“Cervical cancer is one of the most preventable and treatable forms of cancer.” – The American College of Obstetricians and Gynecologists (ACOG)
During an annual Gynecologic exam, your doctor may recommend that you get a Pap smear and HPV test to screen for cervical cancer. The Pap test, along with testing for the Human Papilloma Virus (HPV) is the best way for your doctor to screen you for potential precancer or cancer of the cervix. This is just one way that Ob-Gyns are trained to screen for cervical cancer, one of the most preventable and treatable forms of cancer. Let’s talk about the facts, diagnosis, treatment, and prevention of one of the most common gynecologic cancers.
The American Cancer Society estimates that for 2022, in the United States:
~ 14,100 new cases of invasive cervical cancer will be diagnosed
~ 4,280 women will die from cervical cancer
Cervical cancer develops from the growth and proliferation of abnormal cells on the cervix, most commonly due to infection with HPV. While this type of cancer was once one of the deadliest cancers for American women, we have seen a significant decrease in cases and death rates within the US. This trend is due to the increased use of screening measures like the Pap smear and HPV testing, as well as the use of HPV vaccines for prevention.
It’s been encouraging to see incidence rates trending down and survival rates trending up over time and we hope that these trends continue as we make advances in prevention, screening, and treatment.
Human Papilloma Virus
The most common cause of cervical cancer is HPV. Infection with high-risk types of HPV leads to the majority of precancerous and cancerous lesions of the cervix. HPV is a common and easily communicable virus that is transmitted by skin to skin and sexual contact. In recent history, the development of HPV vaccines has been one of the most exciting innovations in the field of gynecology. There is a real chance that it could help to eradicate the most common types of cervical cancer, which are those related to high-risk HPV infection.
While not everyone who has HPV will develop cervical precancer or cancer, it is important to be screened as recommended by your doctor so you can catch and treat any abnormalities early if they occur. Let’s talk about cervical cancer screening.
Before a cervical cancer develops, normal cells slowly undergo abnormal changes and develop into precancerous lesions. If left unchecked, some of those precancerous lesions may then undergo further change into cancerous cells.
Not all precancerous lesions will become cervical cancer. Some will resolve without treatment, while others can be removed before they become cancers. This is only possible if they are first identified on screening tests. If precancerous or early cancerous lesions on the cervix are identified, they are usually treatable and curable.
Current ACOG guidelines recommend screening for cervical cancer starting at age 21. Screening tests include pap testing which examines a sample of cells from the cervix, as well as testing for high-risk types of HPV. Which combination of tests and the intervals at which those tests should be done are determined based on individual risk factors.
If a person has an abnormal screening test, their provider may then recommend that they have a follow-up diagnostic test called a colposcopy.

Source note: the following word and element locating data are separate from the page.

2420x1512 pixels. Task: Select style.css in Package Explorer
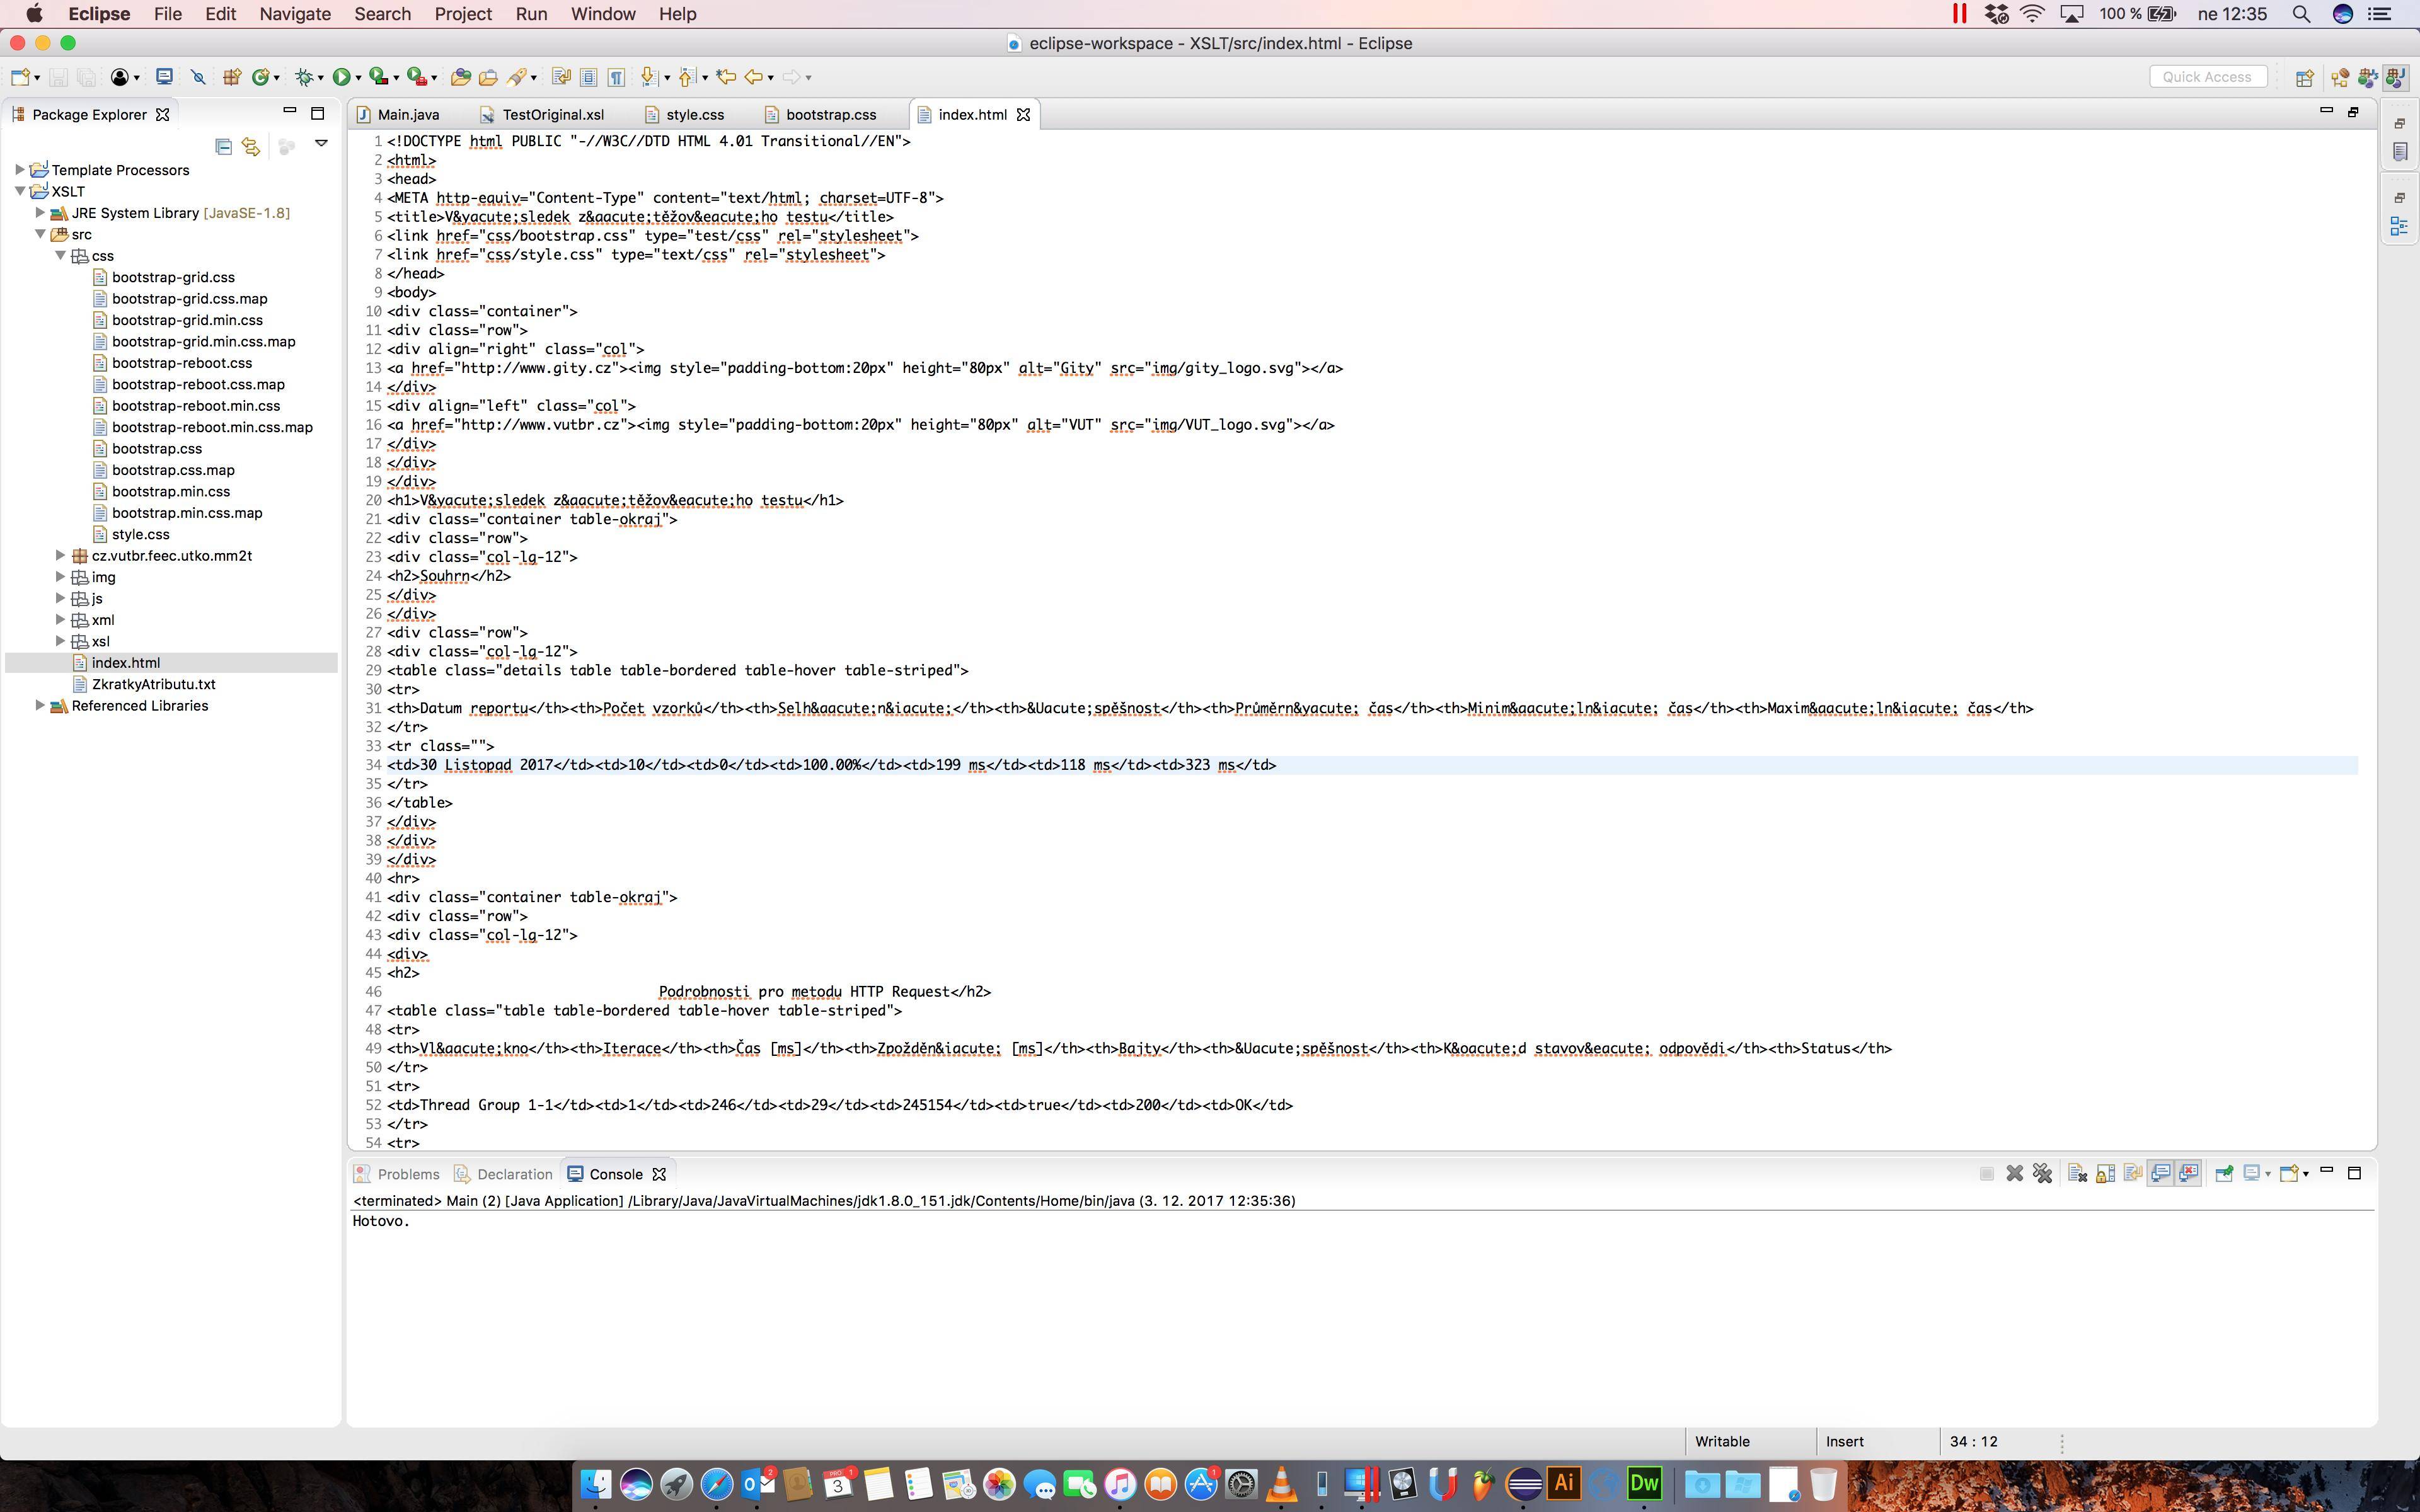coord(140,534)
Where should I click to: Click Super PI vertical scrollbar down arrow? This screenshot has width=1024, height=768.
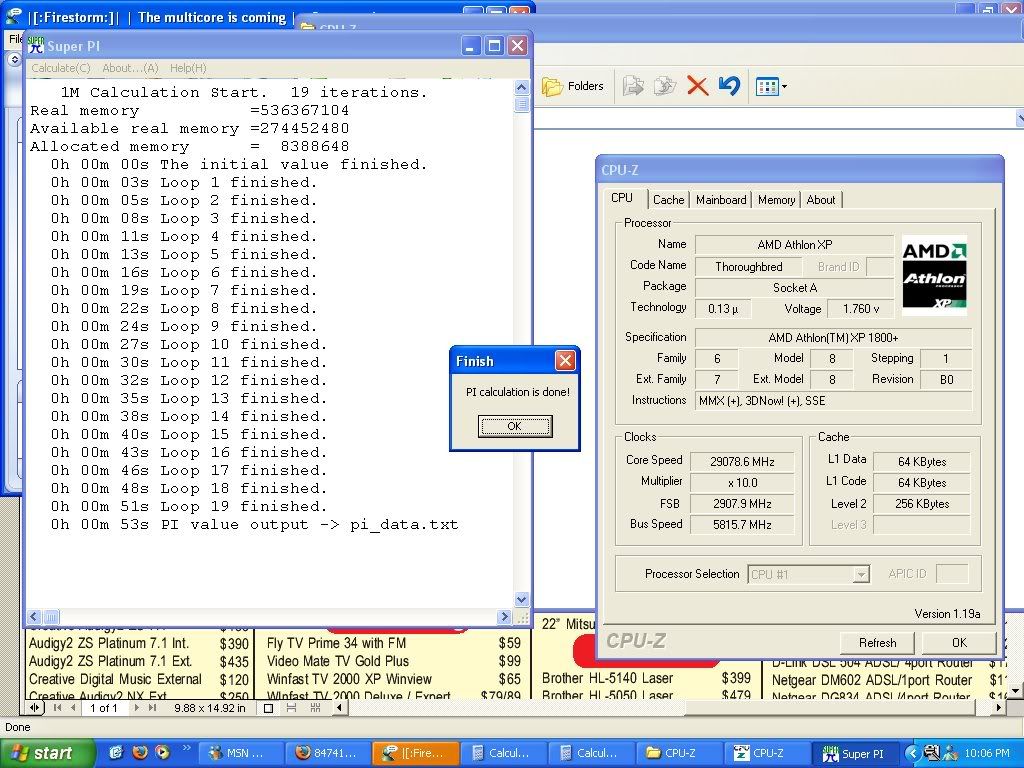[x=522, y=599]
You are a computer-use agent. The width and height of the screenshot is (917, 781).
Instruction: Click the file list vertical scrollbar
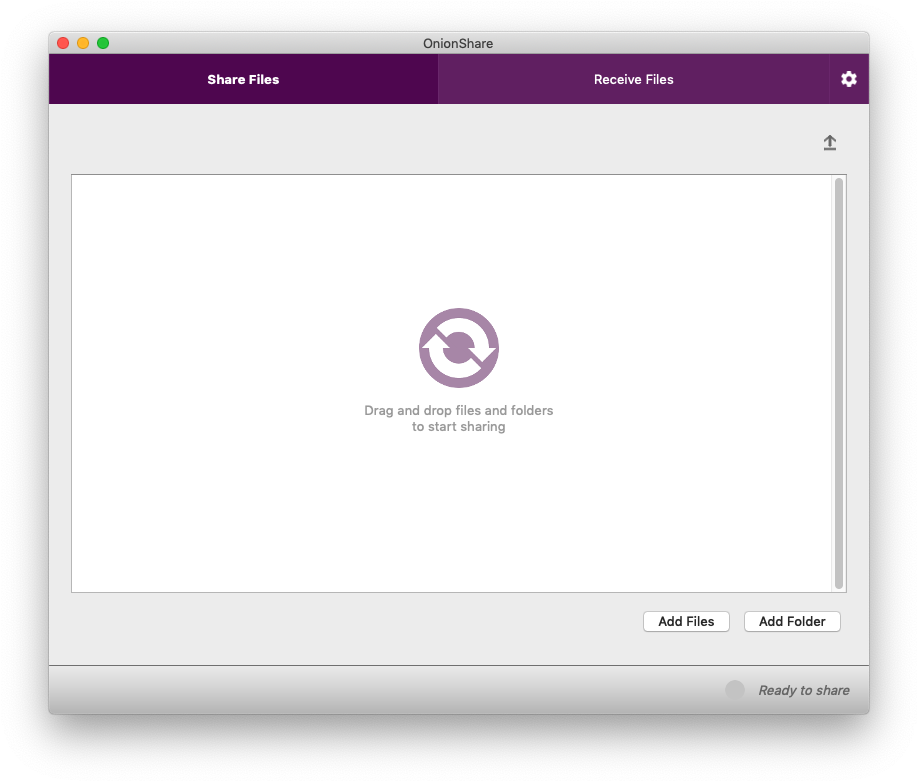tap(838, 383)
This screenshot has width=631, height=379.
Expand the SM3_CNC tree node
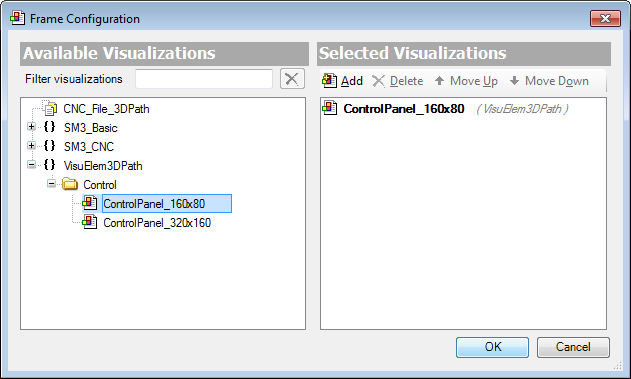[31, 146]
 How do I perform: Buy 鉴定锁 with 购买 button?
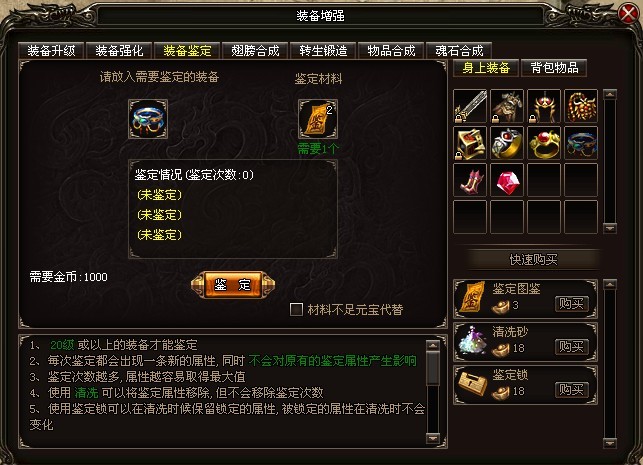(x=571, y=390)
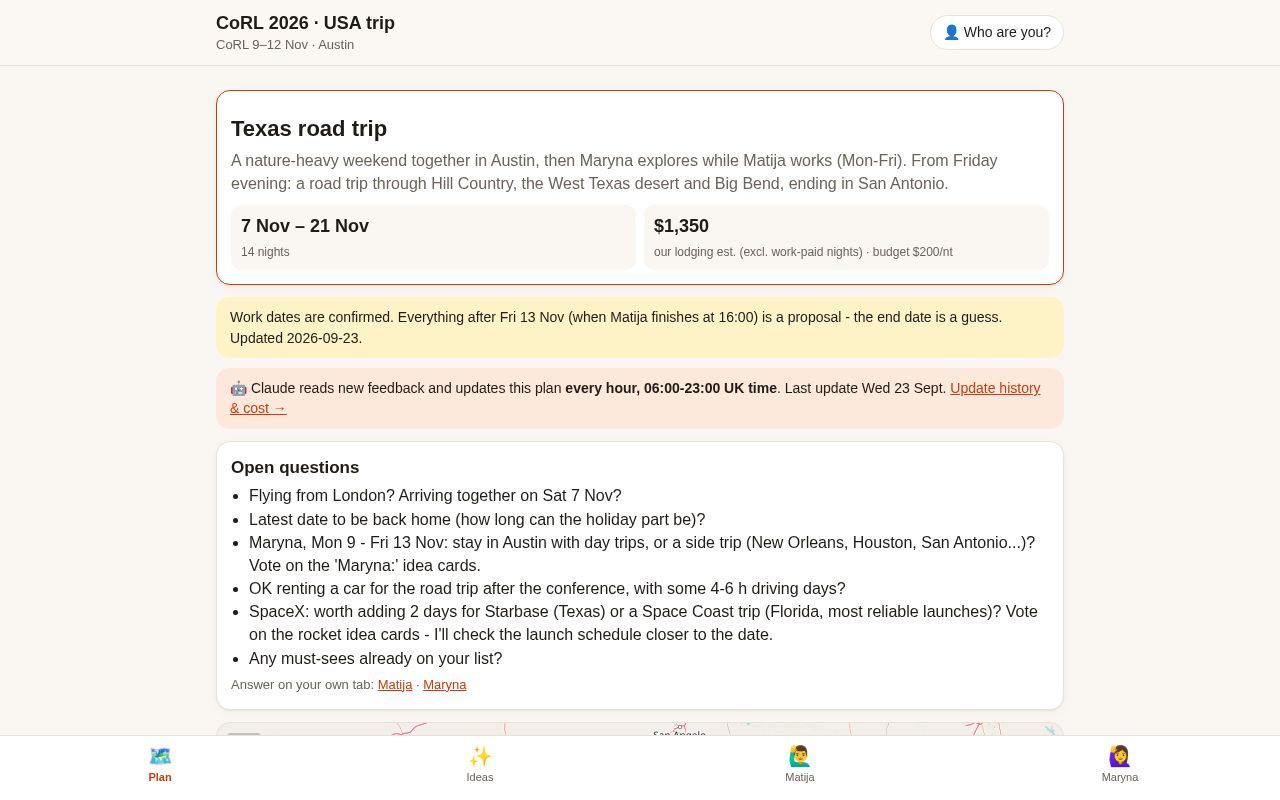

For this test, the provider uses a microscope to identify any abnormal cells on the cervix and may take a sample of the cells. That sample is then sent to a pathologist who can examine it and determine the degree of abnormality in the cervical cells. Based on the pathology result, the provider will then recommend a treatment and follow-up plan.
Typically, colposcopies are done in your Ob-Gyn’s office. Patients can expect mild discomfort during the test, especially if a biopsy is needed. Never hesitate to ask your provider questions prior to it so you know exactly what to expect and your mind can be put at ease.
If precancerous cells are found in the colposcopy sample, the provider may recommend a treatment called a LEEP or cone. These are minor surgical procedures where the abnormal cells can be removed from the cervix. There is a high likelihood that the precancerous cells will be completely removed during the procedure, preventing them from developing into a cervical cancer.
If cancerous cells are found, there are treatment options including surgery, chemotherapy, and radiation. The choice of treatment will be determined based on the stage of cancer, the patient’s age, and desire for future pregnancy.
Prevention is the key to maintaining a healthy cervix. With HPV being the main cause of cervical cancer, it is strongly recommended to get the HPV vaccine. 80% of sexually active people are expected to transmit the virus within their lifetime. HPV vaccines are safe and very effective at reducing rates of cervical cancer and are recommended for all eligible people starting at age 9.
Screening for cervical cancer, through Pap smear tests and HPV tests, is integral in the early detection and treatment of precancerous and cancerous lesions of the cervix. Your Ob-Gyn will be able to make the proper recommendations for screening based on your age, medical history, and other risk factors.